Face à cette situation, les autorités de transition ont récemment décidé d’augmenter les prix réglementés du carburant, jusque-là subventionnés. Une mesure qui a immédiatement eu des répercussions sur l’ensemble de l’économie, en particulier dans les secteurs du transport et de l’industrie.
Mais le gouvernement ne s’arrête pas là. Il accuse désormais certains opérateurs économiques de profiter de la crise pour augmenter leurs prix de manière abusive. Sans citer d’exemples précis, le ministère de l’Industrie et du Commerce a mis en garde contre toute hausse jugée injustifiée, promettant des sanctions. De son côté, le ministère des Transports pointe du doigt certaines compagnies d’autocars, soupçonnées d’avoir appliqué des augmentations disproportionnées.
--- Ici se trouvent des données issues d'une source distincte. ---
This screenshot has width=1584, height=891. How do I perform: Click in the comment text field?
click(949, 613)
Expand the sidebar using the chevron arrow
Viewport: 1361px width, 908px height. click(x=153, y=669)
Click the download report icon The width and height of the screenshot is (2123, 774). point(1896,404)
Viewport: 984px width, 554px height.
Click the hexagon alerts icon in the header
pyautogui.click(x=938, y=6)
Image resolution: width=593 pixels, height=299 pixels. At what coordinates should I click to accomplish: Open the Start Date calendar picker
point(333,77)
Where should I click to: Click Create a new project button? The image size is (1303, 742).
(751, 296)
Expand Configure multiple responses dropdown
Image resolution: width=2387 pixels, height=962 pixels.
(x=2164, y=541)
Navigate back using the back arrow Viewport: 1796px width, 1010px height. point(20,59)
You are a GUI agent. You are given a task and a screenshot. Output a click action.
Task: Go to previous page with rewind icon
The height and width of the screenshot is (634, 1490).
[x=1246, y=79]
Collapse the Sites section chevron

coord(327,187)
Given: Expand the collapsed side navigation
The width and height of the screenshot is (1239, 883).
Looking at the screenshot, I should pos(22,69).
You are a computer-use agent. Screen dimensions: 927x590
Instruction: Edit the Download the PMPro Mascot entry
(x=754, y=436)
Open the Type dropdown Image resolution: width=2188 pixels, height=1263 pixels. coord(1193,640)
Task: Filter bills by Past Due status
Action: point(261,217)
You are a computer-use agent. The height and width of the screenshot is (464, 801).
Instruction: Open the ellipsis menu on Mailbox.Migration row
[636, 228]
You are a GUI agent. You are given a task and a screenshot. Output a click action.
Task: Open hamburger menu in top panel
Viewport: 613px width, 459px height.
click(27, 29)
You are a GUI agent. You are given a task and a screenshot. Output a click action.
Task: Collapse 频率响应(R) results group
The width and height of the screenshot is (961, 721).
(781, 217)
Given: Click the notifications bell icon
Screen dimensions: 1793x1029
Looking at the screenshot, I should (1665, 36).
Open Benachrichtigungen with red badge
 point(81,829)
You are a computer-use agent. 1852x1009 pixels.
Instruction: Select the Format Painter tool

Sur le terrain, la réalité semble plus nuancée. Si certains abus sont reconnus, de nombreux acteurs économiques expliquent qu’ils n’ont d’autre choix que de répercuter la hausse du coût du carburant, notamment celle du gasoil, essentiel pour les activités de transport et de production. D’autres évoquent une contrainte supplémentaire : l’obligation de s’approvisionner sur le marché noir en raison des pénuries, ce qui entraîne des coûts bien supérieurs aux tarifs officiels.
Dans ce climat tendu, les critiques politiques émergent. Des voix de l’opposition dénoncent une stratégie de communication consistant à désigner des responsables sans engager de véritable dialogue avec les acteurs économiques. Selon elles, une meilleure concertation en amont aurait permis d’atténuer les effets de la hausse des prix.
Parallèlement, le gouvernement tente d’anticiper les crises futures. Un projet de création d’un stock national stratégique de produits pétroliers a été adopté en Conseil des ministres. L’objectif est de disposer d’une réserve couvrant jusqu’à 45 jours de consommation. Une initiative ambitieuse, mais qui reste, pour l’heure, difficile à concrétiser dans un pays déjà confronté à des déficits chroniques d’approvisionnement.
Ainsi, au-delà de la crise immédiate, le Mali se trouve face à un défi structurel : sécuriser durablement son accès à l’énergie dans un environnement instable, tout en préservant l’équilibre économique et social.